-- THE DATA follows --

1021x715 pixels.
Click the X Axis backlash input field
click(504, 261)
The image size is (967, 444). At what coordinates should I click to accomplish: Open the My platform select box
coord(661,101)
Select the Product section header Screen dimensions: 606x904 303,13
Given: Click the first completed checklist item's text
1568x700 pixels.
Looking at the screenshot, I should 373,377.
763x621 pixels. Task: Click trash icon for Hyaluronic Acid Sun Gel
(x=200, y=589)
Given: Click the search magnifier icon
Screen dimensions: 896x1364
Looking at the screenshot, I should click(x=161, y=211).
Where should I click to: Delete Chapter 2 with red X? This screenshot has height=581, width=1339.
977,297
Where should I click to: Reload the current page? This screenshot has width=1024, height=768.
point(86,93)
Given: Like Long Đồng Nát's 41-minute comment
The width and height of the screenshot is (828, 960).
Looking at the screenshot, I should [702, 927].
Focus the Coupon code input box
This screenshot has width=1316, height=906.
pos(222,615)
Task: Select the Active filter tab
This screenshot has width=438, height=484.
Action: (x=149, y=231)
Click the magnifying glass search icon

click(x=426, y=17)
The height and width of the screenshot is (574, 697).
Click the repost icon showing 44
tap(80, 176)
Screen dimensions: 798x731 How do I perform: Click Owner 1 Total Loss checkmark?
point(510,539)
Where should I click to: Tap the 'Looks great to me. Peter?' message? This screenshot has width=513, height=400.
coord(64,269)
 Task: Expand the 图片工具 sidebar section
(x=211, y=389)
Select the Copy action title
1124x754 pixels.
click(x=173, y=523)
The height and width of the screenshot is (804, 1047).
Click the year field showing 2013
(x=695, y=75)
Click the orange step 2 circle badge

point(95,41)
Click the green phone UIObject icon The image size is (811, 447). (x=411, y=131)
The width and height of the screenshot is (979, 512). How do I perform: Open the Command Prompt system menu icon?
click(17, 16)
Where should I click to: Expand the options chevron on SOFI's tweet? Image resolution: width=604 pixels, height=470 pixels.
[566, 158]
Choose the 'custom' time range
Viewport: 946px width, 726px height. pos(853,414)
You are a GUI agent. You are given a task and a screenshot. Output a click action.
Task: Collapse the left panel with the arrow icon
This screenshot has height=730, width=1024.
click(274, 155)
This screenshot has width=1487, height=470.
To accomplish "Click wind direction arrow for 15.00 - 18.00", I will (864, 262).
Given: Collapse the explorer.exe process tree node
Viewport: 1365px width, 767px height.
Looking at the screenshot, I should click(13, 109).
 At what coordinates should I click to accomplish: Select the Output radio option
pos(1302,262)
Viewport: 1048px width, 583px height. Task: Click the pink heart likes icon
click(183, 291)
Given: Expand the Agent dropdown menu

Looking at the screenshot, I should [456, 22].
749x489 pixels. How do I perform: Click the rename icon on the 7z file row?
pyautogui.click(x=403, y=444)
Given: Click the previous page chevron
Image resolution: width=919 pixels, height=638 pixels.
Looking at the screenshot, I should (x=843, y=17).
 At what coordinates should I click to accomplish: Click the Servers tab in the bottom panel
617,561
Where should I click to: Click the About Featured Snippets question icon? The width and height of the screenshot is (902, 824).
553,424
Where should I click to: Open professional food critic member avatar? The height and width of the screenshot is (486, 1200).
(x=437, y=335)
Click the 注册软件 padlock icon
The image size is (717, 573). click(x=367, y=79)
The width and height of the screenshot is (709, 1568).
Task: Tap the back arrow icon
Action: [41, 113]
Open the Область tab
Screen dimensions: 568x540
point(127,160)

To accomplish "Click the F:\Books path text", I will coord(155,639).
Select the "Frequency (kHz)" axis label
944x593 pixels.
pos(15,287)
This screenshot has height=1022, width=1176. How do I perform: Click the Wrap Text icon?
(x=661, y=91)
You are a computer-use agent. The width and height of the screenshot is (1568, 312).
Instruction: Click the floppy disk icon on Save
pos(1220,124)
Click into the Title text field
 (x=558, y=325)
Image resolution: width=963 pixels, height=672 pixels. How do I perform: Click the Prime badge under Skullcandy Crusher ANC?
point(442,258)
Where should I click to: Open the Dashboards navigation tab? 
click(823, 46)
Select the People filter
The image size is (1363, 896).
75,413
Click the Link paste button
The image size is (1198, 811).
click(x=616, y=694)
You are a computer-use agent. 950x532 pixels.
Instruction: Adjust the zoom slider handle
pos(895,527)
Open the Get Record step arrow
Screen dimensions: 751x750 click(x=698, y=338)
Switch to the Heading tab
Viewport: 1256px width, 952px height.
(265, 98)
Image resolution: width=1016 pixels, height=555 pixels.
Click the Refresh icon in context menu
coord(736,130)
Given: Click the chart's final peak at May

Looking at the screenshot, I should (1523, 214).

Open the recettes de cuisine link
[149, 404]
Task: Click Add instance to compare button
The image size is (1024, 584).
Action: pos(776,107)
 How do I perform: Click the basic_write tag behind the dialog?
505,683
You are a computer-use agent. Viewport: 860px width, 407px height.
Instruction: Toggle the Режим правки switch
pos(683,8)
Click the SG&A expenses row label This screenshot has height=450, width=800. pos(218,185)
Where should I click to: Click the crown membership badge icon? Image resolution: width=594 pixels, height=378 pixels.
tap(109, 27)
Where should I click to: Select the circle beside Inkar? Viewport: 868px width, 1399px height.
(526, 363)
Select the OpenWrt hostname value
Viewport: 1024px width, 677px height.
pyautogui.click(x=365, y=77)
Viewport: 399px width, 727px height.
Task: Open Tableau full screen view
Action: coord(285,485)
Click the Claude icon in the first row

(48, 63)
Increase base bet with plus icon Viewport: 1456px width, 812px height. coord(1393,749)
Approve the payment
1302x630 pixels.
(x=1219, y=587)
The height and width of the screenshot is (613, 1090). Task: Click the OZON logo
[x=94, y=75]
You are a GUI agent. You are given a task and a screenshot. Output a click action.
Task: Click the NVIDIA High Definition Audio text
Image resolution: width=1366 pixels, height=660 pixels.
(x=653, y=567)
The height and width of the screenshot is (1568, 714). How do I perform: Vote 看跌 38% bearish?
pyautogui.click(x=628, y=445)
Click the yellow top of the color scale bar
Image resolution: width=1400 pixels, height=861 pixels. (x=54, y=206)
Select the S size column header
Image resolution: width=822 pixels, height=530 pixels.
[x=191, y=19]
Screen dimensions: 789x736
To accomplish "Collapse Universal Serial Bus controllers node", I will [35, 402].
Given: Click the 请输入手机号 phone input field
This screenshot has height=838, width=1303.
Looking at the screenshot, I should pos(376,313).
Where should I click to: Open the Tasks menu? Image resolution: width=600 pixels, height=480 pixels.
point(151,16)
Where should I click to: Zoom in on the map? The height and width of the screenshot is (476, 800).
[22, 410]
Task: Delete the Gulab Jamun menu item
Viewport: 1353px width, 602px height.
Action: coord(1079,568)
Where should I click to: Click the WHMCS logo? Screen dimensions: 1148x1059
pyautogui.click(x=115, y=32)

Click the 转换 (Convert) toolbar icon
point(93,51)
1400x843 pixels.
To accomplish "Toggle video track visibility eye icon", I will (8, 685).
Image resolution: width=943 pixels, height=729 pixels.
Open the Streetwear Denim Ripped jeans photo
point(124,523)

-- THE DATA concluded --

> [PROBLEM TO WORK ON]: Return each entry exactly. Leave none out.

> [RESULT OF THIS TASK]:
1021x715 pixels.
Click the X Axis backlash input field
click(504, 261)
The image size is (967, 444). At what coordinates should I click to accomplish: Open the My platform select box
coord(661,101)
Select the Product section header Screen dimensions: 606x904 303,13
Given: Click the first completed checklist item's text
1568x700 pixels.
Looking at the screenshot, I should 373,377.
763x621 pixels. Task: Click trash icon for Hyaluronic Acid Sun Gel
(x=200, y=589)
Given: Click the search magnifier icon
Screen dimensions: 896x1364
Looking at the screenshot, I should click(x=161, y=211).
Where should I click to: Delete Chapter 2 with red X? This screenshot has height=581, width=1339.
977,297
Where should I click to: Reload the current page? This screenshot has width=1024, height=768.
point(86,93)
Given: Like Long Đồng Nát's 41-minute comment
The width and height of the screenshot is (828, 960).
Looking at the screenshot, I should [702, 927].
Focus the Coupon code input box
This screenshot has width=1316, height=906.
pos(222,615)
Task: Select the Active filter tab
This screenshot has width=438, height=484.
Action: (x=149, y=231)
Click the magnifying glass search icon

click(x=426, y=17)
The height and width of the screenshot is (574, 697).
Click the repost icon showing 44
tap(80, 176)
Screen dimensions: 798x731 How do I perform: Click Owner 1 Total Loss checkmark?
point(510,539)
Where should I click to: Tap the 'Looks great to me. Peter?' message? This screenshot has width=513, height=400.
coord(64,269)
 Task: Expand the 图片工具 sidebar section
(x=211, y=389)
Select the Copy action title
1124x754 pixels.
click(x=173, y=523)
The height and width of the screenshot is (804, 1047).
Click the year field showing 2013
(x=695, y=75)
Click the orange step 2 circle badge

point(95,41)
Click the green phone UIObject icon The image size is (811, 447). (x=411, y=131)
The width and height of the screenshot is (979, 512). How do I perform: Open the Command Prompt system menu icon?
click(17, 16)
Where should I click to: Expand the options chevron on SOFI's tweet? Image resolution: width=604 pixels, height=470 pixels.
[566, 158]
Choose the 'custom' time range
Viewport: 946px width, 726px height. pos(853,414)
You are a GUI agent. You are given a task and a screenshot. Output a click action.
Task: Collapse the left panel with the arrow icon
This screenshot has height=730, width=1024.
click(274, 155)
This screenshot has width=1487, height=470.
To accomplish "Click wind direction arrow for 15.00 - 18.00", I will (864, 262).
Given: Collapse the explorer.exe process tree node
Viewport: 1365px width, 767px height.
Looking at the screenshot, I should click(13, 109).
 At what coordinates should I click to accomplish: Select the Output radio option
pos(1302,262)
Viewport: 1048px width, 583px height. Task: Click the pink heart likes icon
click(183, 291)
Given: Expand the Agent dropdown menu

Looking at the screenshot, I should [456, 22].
749x489 pixels. How do I perform: Click the rename icon on the 7z file row?
pyautogui.click(x=403, y=444)
Given: Click the previous page chevron
Image resolution: width=919 pixels, height=638 pixels.
Looking at the screenshot, I should (x=843, y=17).
 At what coordinates should I click to accomplish: Click the Servers tab in the bottom panel
617,561
Where should I click to: Click the About Featured Snippets question icon? The width and height of the screenshot is (902, 824).
553,424
Where should I click to: Open professional food critic member avatar? The height and width of the screenshot is (486, 1200).
(x=437, y=335)
Click the 注册软件 padlock icon
The image size is (717, 573). click(x=367, y=79)
The width and height of the screenshot is (709, 1568).
Task: Tap the back arrow icon
Action: [41, 113]
Open the Область tab
Screen dimensions: 568x540
point(127,160)

To accomplish "Click the F:\Books path text", I will coord(155,639).
Select the "Frequency (kHz)" axis label
944x593 pixels.
pos(15,287)
This screenshot has height=1022, width=1176. How do I perform: Click the Wrap Text icon?
(x=661, y=91)
You are a computer-use agent. The width and height of the screenshot is (1568, 312).
Instruction: Click the floppy disk icon on Save
pos(1220,124)
Click into the Title text field
 (x=558, y=325)
Image resolution: width=963 pixels, height=672 pixels. How do I perform: Click the Prime badge under Skullcandy Crusher ANC?
point(442,258)
Where should I click to: Open the Dashboards navigation tab? 
click(823, 46)
Select the People filter
The image size is (1363, 896).
75,413
Click the Link paste button
The image size is (1198, 811).
click(x=616, y=694)
You are a computer-use agent. 950x532 pixels.
Instruction: Adjust the zoom slider handle
pos(895,527)
Open the Get Record step arrow
Screen dimensions: 751x750 click(x=698, y=338)
Switch to the Heading tab
Viewport: 1256px width, 952px height.
(265, 98)
Image resolution: width=1016 pixels, height=555 pixels.
Click the Refresh icon in context menu
coord(736,130)
Given: Click the chart's final peak at May

Looking at the screenshot, I should (1523, 214).

Open the recettes de cuisine link
[149, 404]
Task: Click Add instance to compare button
The image size is (1024, 584).
Action: pos(776,107)
 How do I perform: Click the basic_write tag behind the dialog?
505,683
You are a computer-use agent. Viewport: 860px width, 407px height.
Instruction: Toggle the Режим правки switch
pos(683,8)
Click the SG&A expenses row label This screenshot has height=450, width=800. pos(218,185)
Where should I click to: Click the crown membership badge icon? Image resolution: width=594 pixels, height=378 pixels.
tap(109, 27)
Where should I click to: Select the circle beside Inkar? Viewport: 868px width, 1399px height.
(526, 363)
Select the OpenWrt hostname value
Viewport: 1024px width, 677px height.
pyautogui.click(x=365, y=77)
Viewport: 399px width, 727px height.
Task: Open Tableau full screen view
Action: coord(285,485)
Click the Claude icon in the first row

(48, 63)
Increase base bet with plus icon Viewport: 1456px width, 812px height. coord(1393,749)
Approve the payment
1302x630 pixels.
(x=1219, y=587)
The height and width of the screenshot is (613, 1090). Task: Click the OZON logo
[x=94, y=75]
You are a GUI agent. You are given a task and a screenshot. Output a click action.
Task: Click the NVIDIA High Definition Audio text
Image resolution: width=1366 pixels, height=660 pixels.
(x=653, y=567)
The height and width of the screenshot is (1568, 714). How do I perform: Vote 看跌 38% bearish?
pyautogui.click(x=628, y=445)
Click the yellow top of the color scale bar
Image resolution: width=1400 pixels, height=861 pixels. (x=54, y=206)
Select the S size column header
Image resolution: width=822 pixels, height=530 pixels.
[x=191, y=19]
Screen dimensions: 789x736
To accomplish "Collapse Universal Serial Bus controllers node", I will [35, 402].
Given: Click the 请输入手机号 phone input field
This screenshot has height=838, width=1303.
Looking at the screenshot, I should pos(376,313).
Where should I click to: Open the Tasks menu? Image resolution: width=600 pixels, height=480 pixels.
point(151,16)
Where should I click to: Zoom in on the map? The height and width of the screenshot is (476, 800).
[22, 410]
Task: Delete the Gulab Jamun menu item
Viewport: 1353px width, 602px height.
Action: coord(1079,568)
Where should I click to: Click the WHMCS logo? Screen dimensions: 1148x1059
pyautogui.click(x=115, y=32)

Click the 转换 (Convert) toolbar icon
point(93,51)
1400x843 pixels.
To accomplish "Toggle video track visibility eye icon", I will (8, 685).
Image resolution: width=943 pixels, height=729 pixels.
Open the Streetwear Denim Ripped jeans photo
point(124,523)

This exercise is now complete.